:: Selected excerpt ::

I expect the acceptance of these new meat technologies will be greater and possibly faster in Australia than globally, given our relatively high household disposable incomes, our propensity to adopt new technologies and that 12.1 per cent of the population already have diets that are vegetarian or almost all vegetarian.

This raises obvious questions for Queensland livestock farmers and owners of feedlots, abattoirs and butcher stores around their continued profitability in regard to domestic sales, especially after 2030 as the shelf-price of cultured meat becomes more competitive due to scientific processes becoming more sophisticated. To provide some context, the size of the Queensland beef industry alone in 2014-15 was 11.2 million head (45.4% of the nation’s herd) with over 17,300 specialist beef enterprises and beef production at the farm gate valued at $5.07 billion, although the continuing drought and devastating floods earlier this year will impact on these figures to some degree.


Is the beef industry ripe for disruption?

There is now a proliferation of small vegan cafes and restaurants in Brisbane and elsewhere (see examples here) as well as plant-based patties now on the menu at medium size Australian burger chains such as Burger Urge and Grill’d, which aims to have half the menu in its 138 stores plant-based by the end of next year. McDonalds is trialling a new McVeggie burger and the supermarket majors, Coles and Woolworths, have added a wide range of plant-based meat alternative products to their shelves with Woolies seeing a double-digit increase in demand for vegan products in the past year.

:::
:: Dataset entries ::

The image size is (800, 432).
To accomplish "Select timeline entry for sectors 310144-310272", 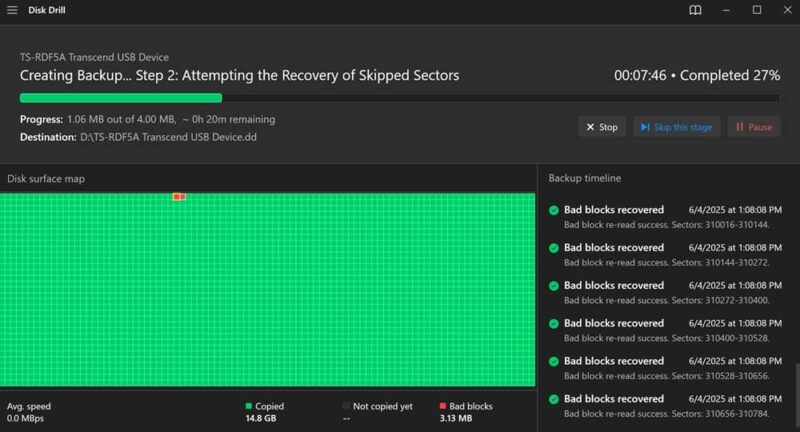I will pos(660,254).

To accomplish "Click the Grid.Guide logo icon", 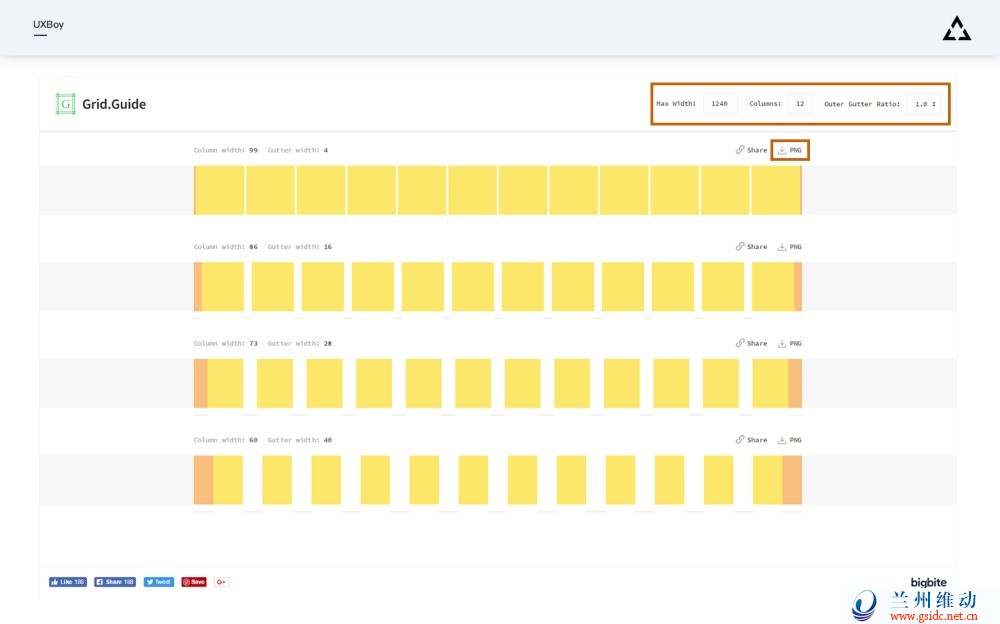I will [x=65, y=104].
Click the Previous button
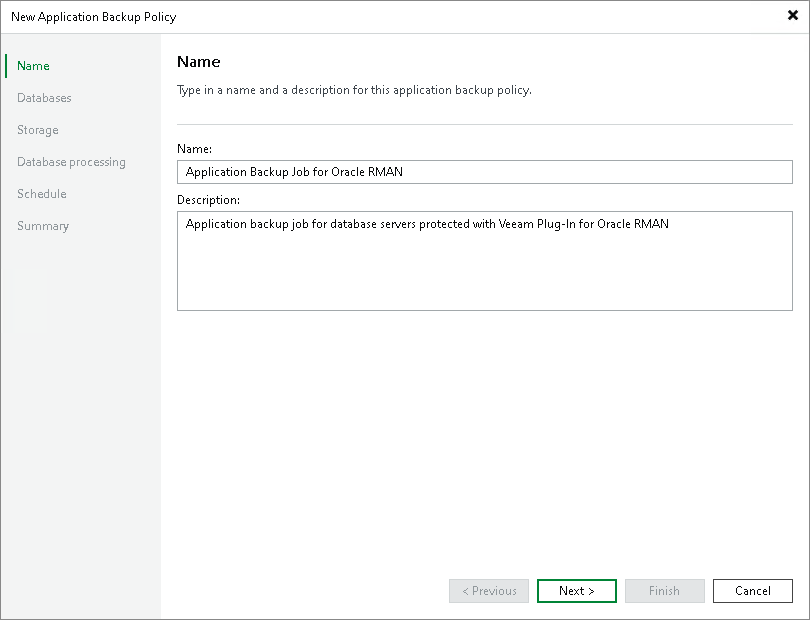This screenshot has width=810, height=620. pyautogui.click(x=488, y=590)
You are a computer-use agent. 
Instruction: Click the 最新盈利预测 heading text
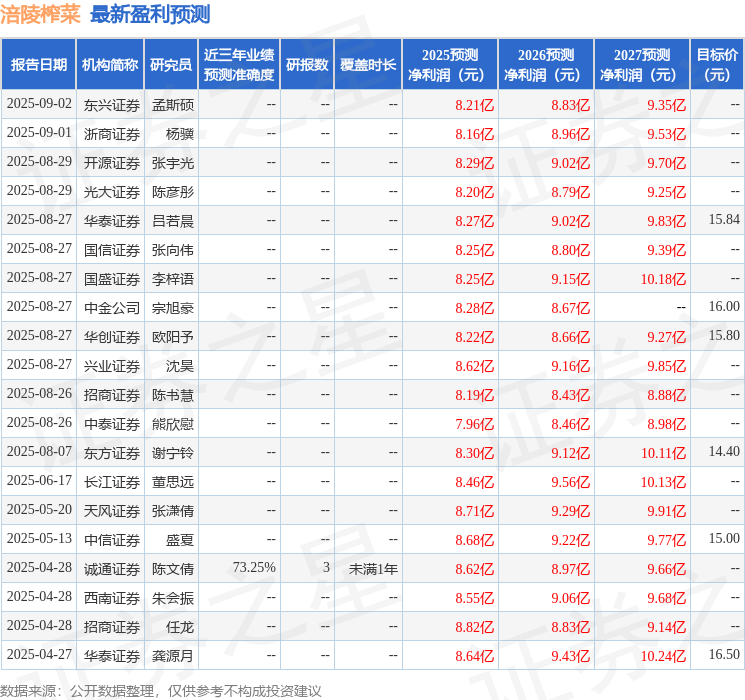(x=150, y=14)
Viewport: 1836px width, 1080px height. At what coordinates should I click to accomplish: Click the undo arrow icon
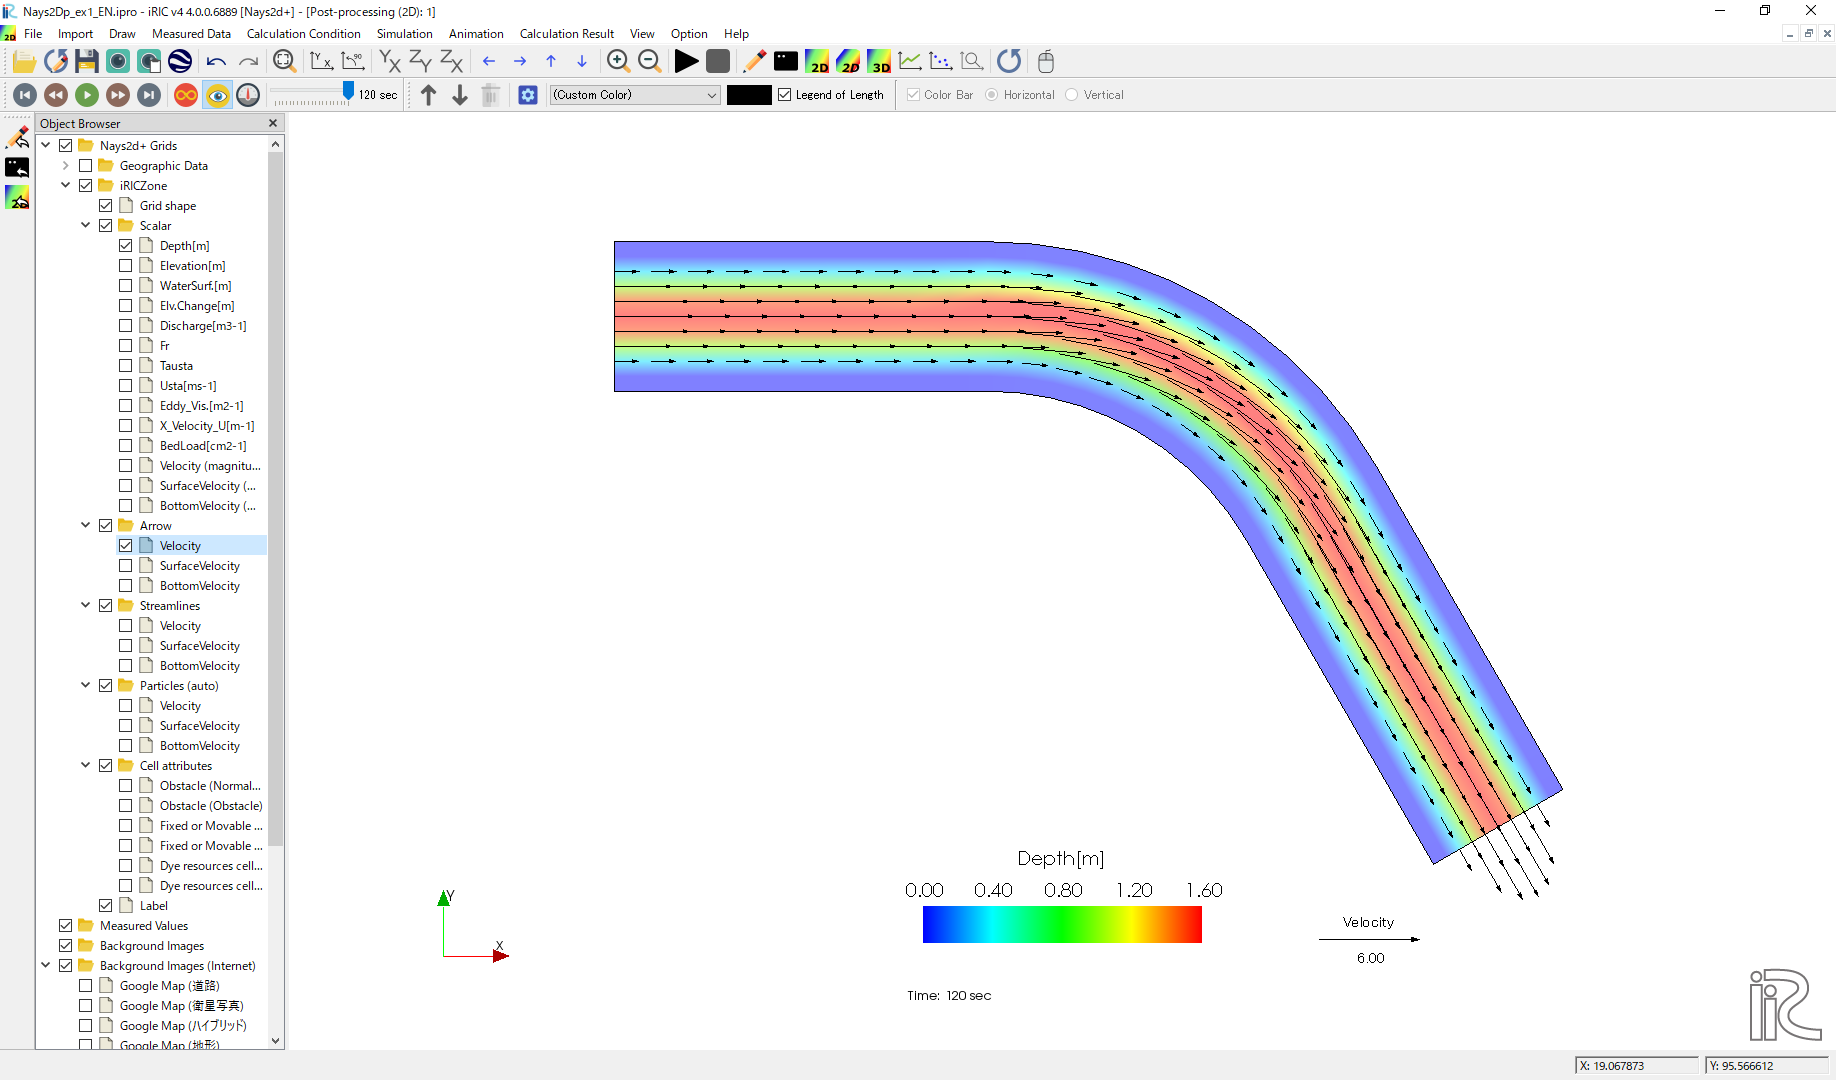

:::

Task set:
(A) Summarize the text on new meat technologies in Australia in two sentences.
(B) In the records, swap "heading text" for "header label" in everything from the line containing "You are a computer-use agent." down to the end of the records, and write those lines out again with nothing else changed. Leave the pictures out of your answer.
The records have no connection to the text.

Task responses:
(A) Acceptance of new meat technologies is expected to be greater and possibly faster in Australia than globally, which raises questions for Queensland livestock farmers and meat businesses about their profitability as cultured meat becomes more price-competitive after 2030. Plant-based options are spreading through vegan cafes, burger chains such as Grill'd, a McDonalds trial, and the shelves of Coles and Woolworths.

(B)
You are a computer-use agent. 
Instruction: Click the 最新盈利预测 header label
(x=150, y=14)
Viewport: 1836px width, 1080px height. At what coordinates should I click to accomplish: Click the undo arrow icon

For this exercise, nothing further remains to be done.